## Data provided:
◆ ◆ ◆
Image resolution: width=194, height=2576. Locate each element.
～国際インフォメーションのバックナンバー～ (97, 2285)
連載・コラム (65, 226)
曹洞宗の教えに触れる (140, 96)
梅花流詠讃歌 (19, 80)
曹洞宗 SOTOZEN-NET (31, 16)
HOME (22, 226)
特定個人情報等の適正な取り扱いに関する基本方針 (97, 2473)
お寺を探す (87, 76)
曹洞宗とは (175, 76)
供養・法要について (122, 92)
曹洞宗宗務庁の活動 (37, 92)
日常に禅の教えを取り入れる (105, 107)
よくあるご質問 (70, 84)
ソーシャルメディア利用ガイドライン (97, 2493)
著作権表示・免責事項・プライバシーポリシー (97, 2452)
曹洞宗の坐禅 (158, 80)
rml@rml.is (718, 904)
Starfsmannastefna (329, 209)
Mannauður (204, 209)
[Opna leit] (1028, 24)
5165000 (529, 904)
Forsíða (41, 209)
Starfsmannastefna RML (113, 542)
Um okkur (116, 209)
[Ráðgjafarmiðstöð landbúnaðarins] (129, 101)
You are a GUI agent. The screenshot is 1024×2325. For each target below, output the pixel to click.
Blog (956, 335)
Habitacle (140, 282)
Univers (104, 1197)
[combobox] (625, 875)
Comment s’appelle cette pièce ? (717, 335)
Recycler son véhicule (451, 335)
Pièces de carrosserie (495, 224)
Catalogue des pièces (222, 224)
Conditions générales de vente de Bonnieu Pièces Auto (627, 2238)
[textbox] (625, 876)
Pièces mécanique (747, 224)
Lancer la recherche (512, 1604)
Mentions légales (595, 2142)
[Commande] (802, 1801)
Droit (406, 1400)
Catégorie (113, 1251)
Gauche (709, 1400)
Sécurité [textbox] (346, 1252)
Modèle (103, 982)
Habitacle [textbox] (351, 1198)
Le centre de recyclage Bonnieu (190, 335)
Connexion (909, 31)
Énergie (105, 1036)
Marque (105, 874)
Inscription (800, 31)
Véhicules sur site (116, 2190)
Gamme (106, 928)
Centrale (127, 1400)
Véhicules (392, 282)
◆ ◆ ◆
## Exercise requirements:
Write out the material again, from the line containing "曹洞宗の教えに触れる (140, 96)" down to the line containing "Um okkur (116, 209)", including both of those lines, with every coordinate raised by 95.

## Worked solution:
曹洞宗の教えに触れる (235, 191)
梅花流詠讃歌 (114, 175)
曹洞宗 SOTOZEN-NET (126, 111)
HOME (117, 321)
特定個人情報等の適正な取り扱いに関する基本方針 (192, 2568)
お寺を探す (182, 171)
曹洞宗とは (270, 171)
供養・法要について (217, 187)
曹洞宗宗務庁の活動 (132, 187)
日常に禅の教えを取り入れる (200, 202)
よくあるご質問 (165, 179)
ソーシャルメディア利用ガイドライン (192, 2588)
著作権表示・免責事項・プライバシーポリシー (192, 2547)
曹洞宗の坐禅 (253, 175)
rml@rml.is (813, 999)
Starfsmannastefna (424, 304)
Mannauður (299, 304)
[Opna leit] (1123, 119)
5165000 (624, 999)
Forsíða (136, 304)
Starfsmannastefna RML (208, 637)
Um okkur (211, 304)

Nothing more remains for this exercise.